David Wax is one of the universe’s misplaced souls, a Mexicali Folk troubadour whose soul was inexplicably dropped into the relentlessly Caucasian flannel-and-denim backwoods of Missouri. Wax found his musical passion while working with the American Friends Service Committee in rural Mexico, where he returned after finishing his degree at Harvard.
On a yearlong fellowship, Wax began absorbing the rich heritage of Son, a particular Mexican Folk genre, and applying those rhythms and instruments (including the guitar-like jarana and the quijada, a percussion device that literally utilizes the jawbone of an ass) to his own unique translation of Midwestern Folk, Country and Rock. After starting the Museum, Wax met Suz Slezak, a fiddler and well-rounded student of Folk and Roots music.
The twosome has remained the core of DWM for the past four years.The past year has been momentous for the David Wax Museum, from their triumphant appearance at last year’s Newport Folk Festival to tours with the Avett Brothers and Old 97s to scoring the Boston Music Award for Americana Artist of the Year.
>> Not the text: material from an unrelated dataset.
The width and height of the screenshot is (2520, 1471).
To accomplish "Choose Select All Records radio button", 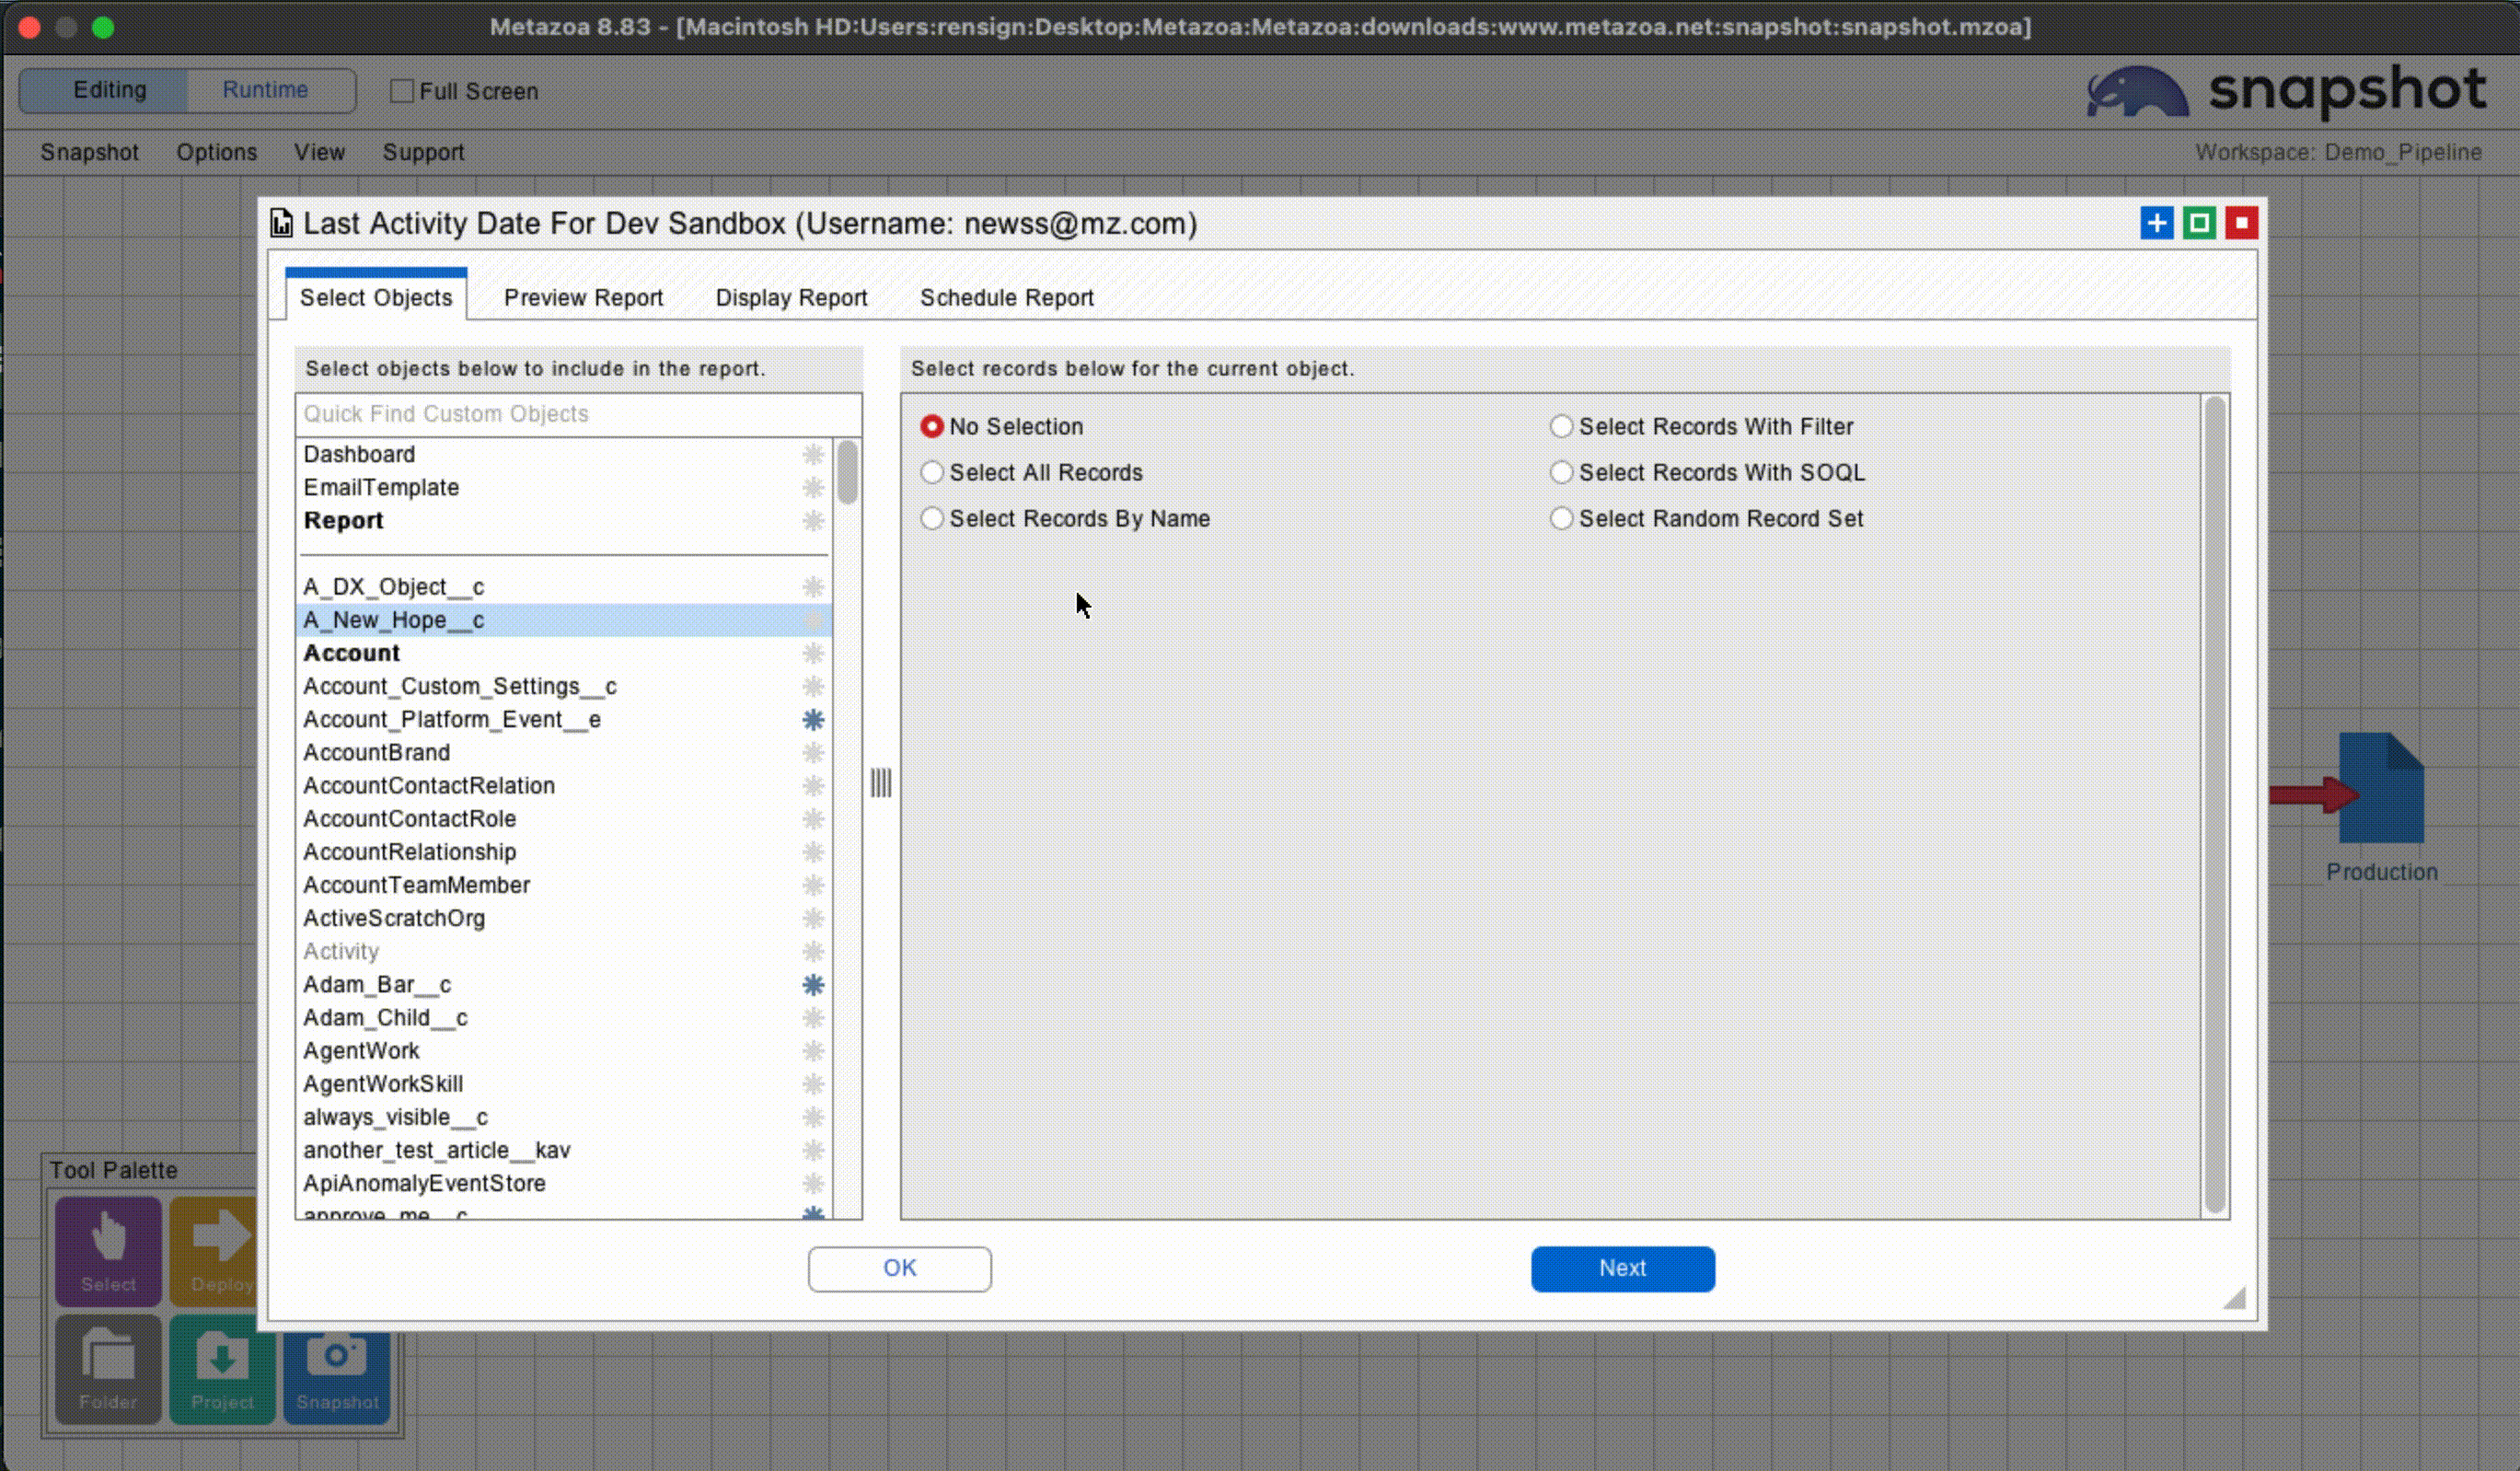I will tap(932, 473).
This year is off to a similarly hot start with rave reviews coming in from every quarter for DWM’s just-released sophomore album, Everything is Saved, the follow-up to their ecstatically received debut, 2009’s Carpenter Bird. With jubilant praise being lavished on them by NPR’s Bob Boilen, World Cafe’s David Dye and the Boston Globe, the David Wax Museum seems poised to kick up a metric ton of Mexamericana dust on the road in support of Everything is Saved. And this is a band of road dogs of the first magnitude. Although gigs have sometimes been sporadic, the David Wax Museum has had at least one show in every month since October 2007 (and the string might be longer still; that’s just where the list ends on their Web site). DWM’s recent show at Joe’s Pub in NYC sold out quickly, so don’t miss your chance. Besides, how many museums will you go to this year where dancing isn’t merely encouraged but mandatory?